• Available data
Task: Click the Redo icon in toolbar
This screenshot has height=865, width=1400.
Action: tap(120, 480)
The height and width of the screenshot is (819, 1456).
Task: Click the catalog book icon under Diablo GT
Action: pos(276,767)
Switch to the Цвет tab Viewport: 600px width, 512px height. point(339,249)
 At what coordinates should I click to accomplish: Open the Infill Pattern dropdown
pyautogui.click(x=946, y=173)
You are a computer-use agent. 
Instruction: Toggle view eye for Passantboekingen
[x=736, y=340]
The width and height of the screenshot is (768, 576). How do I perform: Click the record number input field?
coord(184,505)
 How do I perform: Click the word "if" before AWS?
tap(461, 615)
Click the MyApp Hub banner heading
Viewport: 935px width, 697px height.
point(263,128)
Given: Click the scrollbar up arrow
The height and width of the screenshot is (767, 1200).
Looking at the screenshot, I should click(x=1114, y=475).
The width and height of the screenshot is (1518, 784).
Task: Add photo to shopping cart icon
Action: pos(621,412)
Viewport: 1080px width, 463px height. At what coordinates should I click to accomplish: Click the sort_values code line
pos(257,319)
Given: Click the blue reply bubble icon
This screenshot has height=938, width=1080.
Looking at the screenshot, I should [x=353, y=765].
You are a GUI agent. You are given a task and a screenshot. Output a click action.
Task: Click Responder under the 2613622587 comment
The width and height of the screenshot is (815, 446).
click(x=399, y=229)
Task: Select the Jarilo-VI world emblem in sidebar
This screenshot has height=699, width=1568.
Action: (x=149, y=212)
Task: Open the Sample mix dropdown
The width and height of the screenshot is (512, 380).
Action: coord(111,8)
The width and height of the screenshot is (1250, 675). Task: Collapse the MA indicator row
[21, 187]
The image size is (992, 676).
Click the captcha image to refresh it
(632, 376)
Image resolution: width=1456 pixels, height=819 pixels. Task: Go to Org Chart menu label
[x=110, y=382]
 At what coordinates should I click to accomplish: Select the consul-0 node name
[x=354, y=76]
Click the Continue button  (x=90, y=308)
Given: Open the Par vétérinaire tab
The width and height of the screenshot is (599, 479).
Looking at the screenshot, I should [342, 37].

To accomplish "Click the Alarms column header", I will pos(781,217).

• Exercise directions
Looking at the data above, say how many lines contain the word "agent", with no added words.

• Exercise output
2